── EXCERPTED PASSAGE ──

In defense of interspecies romance

Will S. finds an article claiming that Disney princess movies have been softening up children for gay marriage with their “impossible desire” plotlines.  If species is a bigger deal than sex, and Ariel and Belle can fall in love with men of other species, then surely it wouldn’t be far-fetched for them to marry each other instead, right?  The Atlantic article quotes cite lots of examples, none of which would seem to have anything to do with homosexuality to anyone not already obsessed with the topic.  (If socially forbidden love is always implicitly gay, then a whole genre going back to the Middle Ages stands condemned.)  I stand by my position that Disney has done a pretty good job of preserving gendered archetypes in the face of feminist pressure, and warming children to the idea of monarchy to boot.  But there are bigger issues at stake here.

Of course, interspecies romance has always been with us.  If you are a hero, you must expect that sooner or later, a fairy, wood nymph, mermaid, Martian princess, Olympian goddess, or elf maiden is going to fall in love with you.  Should this happen to you in real life, you don’t have to marry the girl, but for heaven’s sake have care for her feelings and don’t act shocked or disgusted.  Should you encounter it in fiction, don’t be scandalized.  The author is most likely not trying to win you over to a gay or gender-bending agenda.  And even if he is, you still needn’t worry, because his tools betray him.  Maybe Hans Christian Anderson wrote The Little Mermaid as part of a secret hundred-year plot to normalize sodomy.  I doubt it, but it wouldn’t matter if he did.  Hollywood being what it is, no doubt most of the teams who worked on the Disney movies that have appeared in my lifetime have “gotten with the program” on the gay agenda.  That also doesn’t matter, because what makes The Little Mermaid, Beauty and the Beast, and other stories with similar premises work dramatically is the intuition that sex is actually more fundamental than species.  To use them to deconstruct “gender” is to destroy them.

───
── STORED DATA ──

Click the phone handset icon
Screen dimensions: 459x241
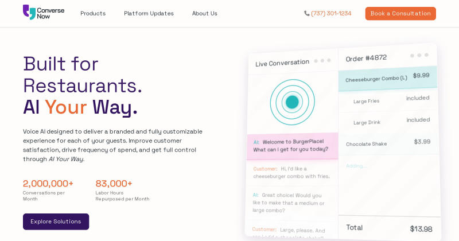tap(306, 13)
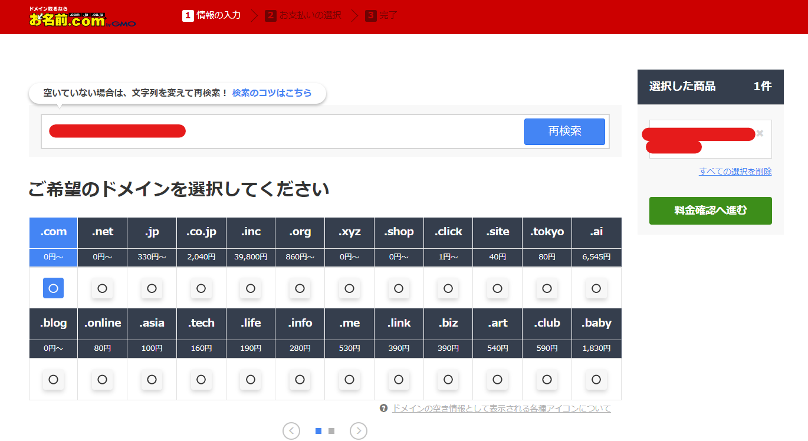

───

| DIRECTION |
Condense the paragraph of the post on interspecies romance that begins "Of course, interspecies romance has always been with us" into a short bulleted list of its main points. The material is separate from the post on interspecies romance.

| PROBLEM SOLUTION |
- Interspecies romance has always existed. A hero should expect a fairy, wood nymph, mermaid, Martian princess, Olympian goddess, or elf maiden to fall in love with him.
- In real life, he need not marry her. He should still care for her feelings and not act shocked or disgusted.
- In fiction, such stories shouldn't scandalize readers. The author is most likely not pushing a gay or gender-bending agenda.
- Even if he is, his tools betray him. It wouldn't matter if Hans Christian Anderson secretly aimed to normalize sodomy, or if Disney's teams have "gotten with the program."
- Stories like The Little Mermaid and Beauty and the Beast work dramatically because of the intuition that sex is more fundamental than species. Using them to deconstruct "gender" destroys them.